(Saved entries):

---------------

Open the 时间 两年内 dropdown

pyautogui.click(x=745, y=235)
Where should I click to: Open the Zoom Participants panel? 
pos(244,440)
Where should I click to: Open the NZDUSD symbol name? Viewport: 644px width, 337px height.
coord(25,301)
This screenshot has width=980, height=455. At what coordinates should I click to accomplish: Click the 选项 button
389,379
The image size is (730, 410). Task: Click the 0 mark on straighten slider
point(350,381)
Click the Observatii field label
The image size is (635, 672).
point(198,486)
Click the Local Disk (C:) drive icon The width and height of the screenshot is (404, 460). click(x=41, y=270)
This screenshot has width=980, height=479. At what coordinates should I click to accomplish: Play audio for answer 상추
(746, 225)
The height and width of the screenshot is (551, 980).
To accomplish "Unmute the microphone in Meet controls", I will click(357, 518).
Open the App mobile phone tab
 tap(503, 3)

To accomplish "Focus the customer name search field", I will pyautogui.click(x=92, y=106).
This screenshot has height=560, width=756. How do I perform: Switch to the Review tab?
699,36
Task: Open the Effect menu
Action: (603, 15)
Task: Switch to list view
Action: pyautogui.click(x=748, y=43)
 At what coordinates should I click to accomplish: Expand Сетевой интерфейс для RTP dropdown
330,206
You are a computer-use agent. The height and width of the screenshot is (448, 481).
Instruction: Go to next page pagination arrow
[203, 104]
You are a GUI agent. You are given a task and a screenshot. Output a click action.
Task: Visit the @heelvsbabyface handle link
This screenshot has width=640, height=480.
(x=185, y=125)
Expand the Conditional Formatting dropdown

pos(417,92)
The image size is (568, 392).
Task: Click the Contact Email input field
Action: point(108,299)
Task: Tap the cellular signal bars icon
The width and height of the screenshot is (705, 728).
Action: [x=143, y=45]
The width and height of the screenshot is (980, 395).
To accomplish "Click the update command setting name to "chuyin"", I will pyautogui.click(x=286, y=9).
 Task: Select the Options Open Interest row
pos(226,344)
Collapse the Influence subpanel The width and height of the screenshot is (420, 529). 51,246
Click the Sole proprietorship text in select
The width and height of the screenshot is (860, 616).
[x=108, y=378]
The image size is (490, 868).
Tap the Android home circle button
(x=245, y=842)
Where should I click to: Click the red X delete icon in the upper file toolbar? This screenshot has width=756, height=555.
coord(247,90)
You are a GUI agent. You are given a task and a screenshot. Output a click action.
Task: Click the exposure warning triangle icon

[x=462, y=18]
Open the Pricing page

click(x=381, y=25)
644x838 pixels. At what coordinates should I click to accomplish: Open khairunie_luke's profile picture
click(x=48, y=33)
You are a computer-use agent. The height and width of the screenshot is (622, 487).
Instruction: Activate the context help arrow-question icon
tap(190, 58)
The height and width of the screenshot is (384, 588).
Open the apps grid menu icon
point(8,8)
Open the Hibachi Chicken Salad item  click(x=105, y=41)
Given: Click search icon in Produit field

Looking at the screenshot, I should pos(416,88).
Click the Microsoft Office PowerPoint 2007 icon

---------------

(Exercise directions): Working through the data above, find every line holding "agent" and copy it.

(Solution for this exercise):
You are a computer-use agent. The height and width of the screenshot is (448, 481).
You are a GUI agent. You are given a task and a screenshot. Output a click action.
You are a GUI agent. You are given a task and a screenshot. Output a click action.
You are a computer-use agent. The height and width of the screenshot is (622, 487).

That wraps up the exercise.